I swing one of them around, twirling it in my fingers for emphasis, and Jess’s body shirks with his laugh as he shakes his head. “I’ll see, Kens. For you? Anything,” he shouts.
I keep the mallets with me, and even though Jess wasn’t able to find any others, I manage to pound the drum loudly with the padded ones he’s given me. For a full mile, our small high school band winds down the dirt road through the orchard, families with strollers and dads with toddlers sitting on their shoulders lining either side. We play the school’s fight song seven times, and the crowd around us claps along the entire way.
As much as my father would hate this, my mom would love it, and I’m starting to feel guilty that I didn’t tell her about it. She’s working all night, but I think she would have taken the night off for a crack at a little campy high school fun with me.
By the time we march to the entrance, the families watching the parade have dispersed, and everyone’s crowded around an old barn-turned-ticket booth. I feel my shoulders relax the second Jess lifts the drum harness away from me.
“Not bad for a piano nerd,” he says.
“Thanks,” I say, hugging myself so I can rub the sore spots on either of my shoulders. “You could probably talk me into doing that again sometime.

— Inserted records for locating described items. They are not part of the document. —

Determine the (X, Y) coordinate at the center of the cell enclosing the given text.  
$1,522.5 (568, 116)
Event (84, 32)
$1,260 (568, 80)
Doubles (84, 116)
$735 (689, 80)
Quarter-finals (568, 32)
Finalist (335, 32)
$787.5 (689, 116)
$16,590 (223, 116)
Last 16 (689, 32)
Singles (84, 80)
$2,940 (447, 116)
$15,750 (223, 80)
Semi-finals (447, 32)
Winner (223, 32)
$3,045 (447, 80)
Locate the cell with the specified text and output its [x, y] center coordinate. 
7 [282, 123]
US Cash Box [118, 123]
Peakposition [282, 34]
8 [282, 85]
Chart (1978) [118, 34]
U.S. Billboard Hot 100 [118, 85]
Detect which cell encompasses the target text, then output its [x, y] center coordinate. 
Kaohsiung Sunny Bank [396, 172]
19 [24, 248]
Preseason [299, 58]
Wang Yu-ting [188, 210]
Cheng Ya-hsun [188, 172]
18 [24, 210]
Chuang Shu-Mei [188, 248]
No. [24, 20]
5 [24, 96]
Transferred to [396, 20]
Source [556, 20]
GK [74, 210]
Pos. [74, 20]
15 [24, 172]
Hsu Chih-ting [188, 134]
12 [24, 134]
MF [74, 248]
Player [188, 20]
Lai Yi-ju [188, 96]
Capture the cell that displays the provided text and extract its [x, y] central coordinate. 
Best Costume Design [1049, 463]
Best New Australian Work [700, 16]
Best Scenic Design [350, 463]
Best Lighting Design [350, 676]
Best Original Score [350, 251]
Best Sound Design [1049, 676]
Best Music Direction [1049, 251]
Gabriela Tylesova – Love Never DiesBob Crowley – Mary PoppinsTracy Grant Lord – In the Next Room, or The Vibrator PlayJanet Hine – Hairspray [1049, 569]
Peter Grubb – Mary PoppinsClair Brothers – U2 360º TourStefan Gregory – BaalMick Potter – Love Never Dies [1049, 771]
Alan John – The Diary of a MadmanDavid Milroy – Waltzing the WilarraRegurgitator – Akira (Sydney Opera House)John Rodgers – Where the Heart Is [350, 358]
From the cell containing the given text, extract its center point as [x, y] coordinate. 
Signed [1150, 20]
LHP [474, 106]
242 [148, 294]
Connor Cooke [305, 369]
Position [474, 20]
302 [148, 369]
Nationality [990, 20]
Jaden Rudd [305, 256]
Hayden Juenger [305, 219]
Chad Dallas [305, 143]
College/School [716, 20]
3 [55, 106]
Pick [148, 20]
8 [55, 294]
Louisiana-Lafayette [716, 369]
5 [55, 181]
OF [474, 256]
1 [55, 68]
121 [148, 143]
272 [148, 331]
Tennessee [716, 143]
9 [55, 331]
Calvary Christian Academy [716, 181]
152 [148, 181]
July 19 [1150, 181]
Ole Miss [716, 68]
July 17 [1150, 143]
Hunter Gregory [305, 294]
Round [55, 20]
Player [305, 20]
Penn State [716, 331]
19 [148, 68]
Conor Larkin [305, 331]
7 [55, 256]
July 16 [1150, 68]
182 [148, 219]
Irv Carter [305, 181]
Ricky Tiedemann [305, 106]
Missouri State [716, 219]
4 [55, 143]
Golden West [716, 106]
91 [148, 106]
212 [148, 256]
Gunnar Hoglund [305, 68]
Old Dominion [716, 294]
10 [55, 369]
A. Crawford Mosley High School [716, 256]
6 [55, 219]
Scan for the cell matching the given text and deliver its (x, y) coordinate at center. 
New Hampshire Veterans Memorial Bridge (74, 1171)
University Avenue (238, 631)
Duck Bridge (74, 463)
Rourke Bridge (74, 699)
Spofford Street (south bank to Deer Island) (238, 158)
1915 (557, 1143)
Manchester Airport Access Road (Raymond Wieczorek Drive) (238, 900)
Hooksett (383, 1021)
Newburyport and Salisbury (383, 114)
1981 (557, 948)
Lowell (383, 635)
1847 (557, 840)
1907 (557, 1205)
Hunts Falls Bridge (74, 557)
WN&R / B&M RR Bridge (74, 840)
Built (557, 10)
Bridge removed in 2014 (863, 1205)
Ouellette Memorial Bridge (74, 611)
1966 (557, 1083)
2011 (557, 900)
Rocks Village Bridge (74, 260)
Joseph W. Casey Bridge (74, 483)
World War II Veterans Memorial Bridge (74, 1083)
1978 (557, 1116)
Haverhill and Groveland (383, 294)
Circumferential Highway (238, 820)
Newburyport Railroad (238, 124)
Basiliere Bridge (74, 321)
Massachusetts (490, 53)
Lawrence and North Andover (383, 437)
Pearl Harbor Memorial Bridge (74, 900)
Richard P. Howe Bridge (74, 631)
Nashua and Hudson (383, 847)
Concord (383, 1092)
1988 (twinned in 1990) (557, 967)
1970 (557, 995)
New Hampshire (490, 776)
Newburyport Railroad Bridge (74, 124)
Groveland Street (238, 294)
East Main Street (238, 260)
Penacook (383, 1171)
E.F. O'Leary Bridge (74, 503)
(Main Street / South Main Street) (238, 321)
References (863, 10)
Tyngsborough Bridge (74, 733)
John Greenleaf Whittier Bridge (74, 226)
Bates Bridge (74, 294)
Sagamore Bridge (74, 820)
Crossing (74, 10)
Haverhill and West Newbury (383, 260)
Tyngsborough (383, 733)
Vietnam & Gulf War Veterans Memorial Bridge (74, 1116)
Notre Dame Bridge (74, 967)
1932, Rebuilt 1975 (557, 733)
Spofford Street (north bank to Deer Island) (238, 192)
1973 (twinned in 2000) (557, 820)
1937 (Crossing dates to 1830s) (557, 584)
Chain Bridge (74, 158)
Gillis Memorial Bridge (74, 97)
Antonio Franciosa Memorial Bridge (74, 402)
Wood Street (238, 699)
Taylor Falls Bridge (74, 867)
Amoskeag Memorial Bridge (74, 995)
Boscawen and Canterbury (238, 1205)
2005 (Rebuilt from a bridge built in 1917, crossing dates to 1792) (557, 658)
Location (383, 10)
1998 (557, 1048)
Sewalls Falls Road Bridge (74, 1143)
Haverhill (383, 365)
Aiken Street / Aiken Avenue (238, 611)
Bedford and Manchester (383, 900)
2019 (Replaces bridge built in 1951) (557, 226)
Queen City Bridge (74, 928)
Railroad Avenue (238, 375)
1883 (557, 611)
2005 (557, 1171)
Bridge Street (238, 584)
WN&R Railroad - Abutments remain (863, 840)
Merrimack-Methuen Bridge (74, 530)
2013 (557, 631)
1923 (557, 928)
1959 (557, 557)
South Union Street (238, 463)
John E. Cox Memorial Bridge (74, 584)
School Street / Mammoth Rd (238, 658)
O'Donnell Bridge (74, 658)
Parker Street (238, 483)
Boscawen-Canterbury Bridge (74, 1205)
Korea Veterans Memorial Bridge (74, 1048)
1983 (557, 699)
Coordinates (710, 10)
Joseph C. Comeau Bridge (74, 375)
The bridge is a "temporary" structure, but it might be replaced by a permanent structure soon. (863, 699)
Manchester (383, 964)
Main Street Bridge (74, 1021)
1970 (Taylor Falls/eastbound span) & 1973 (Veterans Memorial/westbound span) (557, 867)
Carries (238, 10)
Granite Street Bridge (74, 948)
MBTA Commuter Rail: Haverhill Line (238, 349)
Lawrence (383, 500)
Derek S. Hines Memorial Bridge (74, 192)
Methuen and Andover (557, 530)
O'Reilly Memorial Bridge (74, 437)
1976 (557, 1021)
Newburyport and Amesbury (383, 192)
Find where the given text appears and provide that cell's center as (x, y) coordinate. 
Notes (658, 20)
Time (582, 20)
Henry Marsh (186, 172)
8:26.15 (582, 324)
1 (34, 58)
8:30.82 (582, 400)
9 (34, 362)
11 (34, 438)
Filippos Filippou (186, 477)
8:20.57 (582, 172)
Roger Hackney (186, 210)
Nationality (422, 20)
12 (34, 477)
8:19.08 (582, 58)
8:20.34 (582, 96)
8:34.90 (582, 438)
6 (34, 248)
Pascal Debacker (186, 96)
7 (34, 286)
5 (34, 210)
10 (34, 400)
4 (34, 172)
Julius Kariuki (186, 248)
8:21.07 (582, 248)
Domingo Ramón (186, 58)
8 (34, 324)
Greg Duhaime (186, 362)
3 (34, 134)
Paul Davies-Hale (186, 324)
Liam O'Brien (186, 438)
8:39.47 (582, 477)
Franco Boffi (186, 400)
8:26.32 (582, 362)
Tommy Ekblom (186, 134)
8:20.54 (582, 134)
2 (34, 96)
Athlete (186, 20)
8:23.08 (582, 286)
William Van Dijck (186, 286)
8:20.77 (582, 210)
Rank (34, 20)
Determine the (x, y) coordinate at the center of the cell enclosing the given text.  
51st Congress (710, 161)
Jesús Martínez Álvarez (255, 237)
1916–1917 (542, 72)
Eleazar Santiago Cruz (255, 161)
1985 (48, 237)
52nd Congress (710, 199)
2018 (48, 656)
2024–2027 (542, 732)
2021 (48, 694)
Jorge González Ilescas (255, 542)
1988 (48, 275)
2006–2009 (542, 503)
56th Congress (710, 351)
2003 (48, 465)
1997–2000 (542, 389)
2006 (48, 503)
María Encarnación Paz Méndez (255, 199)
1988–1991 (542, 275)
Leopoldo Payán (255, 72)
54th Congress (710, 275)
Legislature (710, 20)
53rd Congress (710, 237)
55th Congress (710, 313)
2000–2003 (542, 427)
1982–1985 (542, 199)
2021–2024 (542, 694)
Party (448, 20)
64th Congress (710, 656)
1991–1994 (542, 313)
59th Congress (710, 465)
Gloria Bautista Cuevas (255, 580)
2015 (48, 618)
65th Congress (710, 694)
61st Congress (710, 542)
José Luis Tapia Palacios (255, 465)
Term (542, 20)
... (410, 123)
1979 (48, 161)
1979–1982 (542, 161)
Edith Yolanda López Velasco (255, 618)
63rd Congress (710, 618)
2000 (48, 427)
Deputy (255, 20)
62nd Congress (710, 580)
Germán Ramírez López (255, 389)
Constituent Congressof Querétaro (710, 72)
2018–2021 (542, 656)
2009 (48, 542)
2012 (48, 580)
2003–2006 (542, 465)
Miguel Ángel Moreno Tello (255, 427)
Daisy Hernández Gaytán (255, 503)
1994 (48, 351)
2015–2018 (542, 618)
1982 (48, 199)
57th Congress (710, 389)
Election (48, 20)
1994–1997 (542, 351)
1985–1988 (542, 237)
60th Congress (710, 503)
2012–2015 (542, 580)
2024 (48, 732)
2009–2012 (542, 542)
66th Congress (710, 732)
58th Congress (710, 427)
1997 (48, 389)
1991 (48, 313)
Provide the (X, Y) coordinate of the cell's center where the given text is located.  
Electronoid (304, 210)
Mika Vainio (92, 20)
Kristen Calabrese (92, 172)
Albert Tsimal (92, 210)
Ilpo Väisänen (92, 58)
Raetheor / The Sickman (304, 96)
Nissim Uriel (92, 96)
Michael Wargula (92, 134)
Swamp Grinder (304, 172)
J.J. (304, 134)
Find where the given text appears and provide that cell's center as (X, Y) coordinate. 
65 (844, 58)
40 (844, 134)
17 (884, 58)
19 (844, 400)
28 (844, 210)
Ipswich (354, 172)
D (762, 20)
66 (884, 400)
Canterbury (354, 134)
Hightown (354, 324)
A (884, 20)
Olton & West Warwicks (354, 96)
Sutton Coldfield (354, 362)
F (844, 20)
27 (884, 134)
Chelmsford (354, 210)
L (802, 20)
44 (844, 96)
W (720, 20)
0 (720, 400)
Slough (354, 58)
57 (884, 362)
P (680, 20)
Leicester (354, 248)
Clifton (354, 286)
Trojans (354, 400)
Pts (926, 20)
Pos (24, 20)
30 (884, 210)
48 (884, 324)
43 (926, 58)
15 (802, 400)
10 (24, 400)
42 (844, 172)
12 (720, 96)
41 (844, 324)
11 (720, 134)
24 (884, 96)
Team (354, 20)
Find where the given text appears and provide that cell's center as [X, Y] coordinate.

You know…in a pinch.”
“You totally liked it,” Jess teases, and I smile because yes…yes I did. Reaching across me for Willow’s hand, Jess pulls her into his body, hugging her and leaving his arm slung over her shoulder while we walk to the end of the ticket-booth line.
Despite the complete lack of order, we buzz through the line quickly. At the main gate, we hand our tickets to an old man in overalls, who stuffs them into a dented coffee can. The simplicity of the entire thing amuses me, especially when I turn over my shoulder and watch the man trade his full can for an empty one, handing it to a little girl who takes it back up to the ticket booth to recycle the tickets again.
“We have to wait for Ryan,” Elise says, waving us over to join her at a small picnic table near the front of the festival. Until today, I went along with the hype for this event, not really understanding the strange adoration every other person seemed to have for it. But even I can’t deny the power of the smell being carried through the trees that surround us. It’s not apples, but something entirely…better. There’s a sweetness and a smokiness as well, and it makes my mouth water, craving the crunch of what in my mind must be the world’s most amazing crust and the tartness and sugary goo of apple-pie perfection.